Going Against the Tide

I just returned from three days of offshore sailing. Among the many lessons learned, this lesson is for leaders, and it’s about going against the tide.

Ships coming in with the tide have the benefit of being able to move:

  • Faster with lesser effort
  • Forward while remaining in idle speed.

Seems good, right? Well, there’s a catch.

When you’re going with the tide, you have less control. As a matter of fact, it’s easy to lose control when going with the tide.

The tidal current is rushing you along, but the water is moving across your rudder in the wrong direction.

When moving with the tide, what appears to be forward momentum is actually a deadly current waiting to push you aside.

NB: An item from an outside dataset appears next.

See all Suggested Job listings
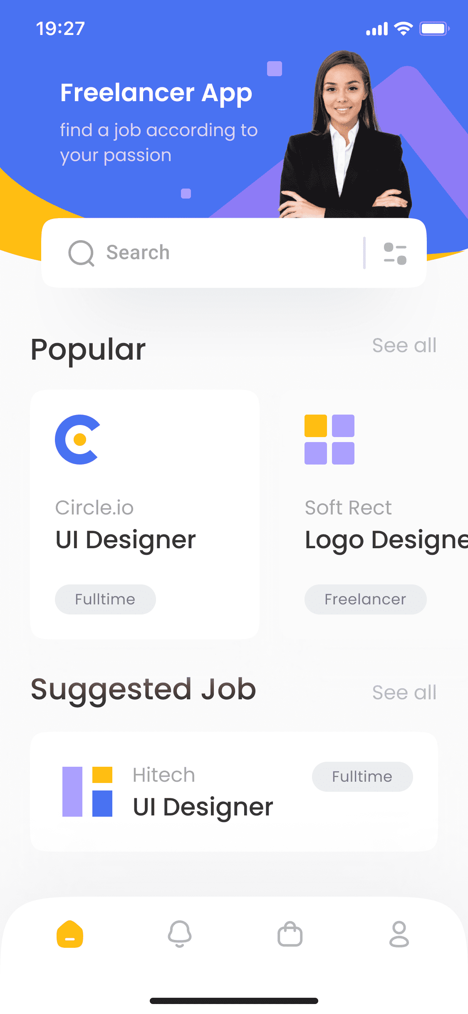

Then there’s the opposite approach.

When you’re moving against the tide, things go slower.

When you’re moving against the tide, you exert more effort, but the end result is dimished by the force of the tide.

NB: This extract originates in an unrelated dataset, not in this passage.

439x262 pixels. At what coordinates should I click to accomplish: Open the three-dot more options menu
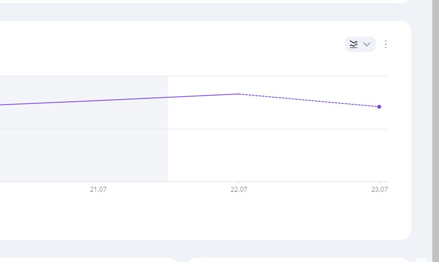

Hold on, there’s a benefit.

When going against the tide, you have maximum control.

You see, by maintaining your position, the water is still flowing against your rudder (the steering mechanism). This effectively means you can steer while staying stationary.

If someone moving with the tide wants to stay stationary, they will have a high likelihood of losing control and crashing their vessel.

For Leaders.

Go against the tide.

It buys you time.

Yes, you must work harder. Yes, social pressure is against you.

But also yes, you’ll have time, composure, and control to make decisions that will ultimately place you and your crew in the position needed to achieve your aims.

What do you choose? Go with the tide and risk losing control?

Or going against the tide, move slower, and end up where you intend?

It’s your choice.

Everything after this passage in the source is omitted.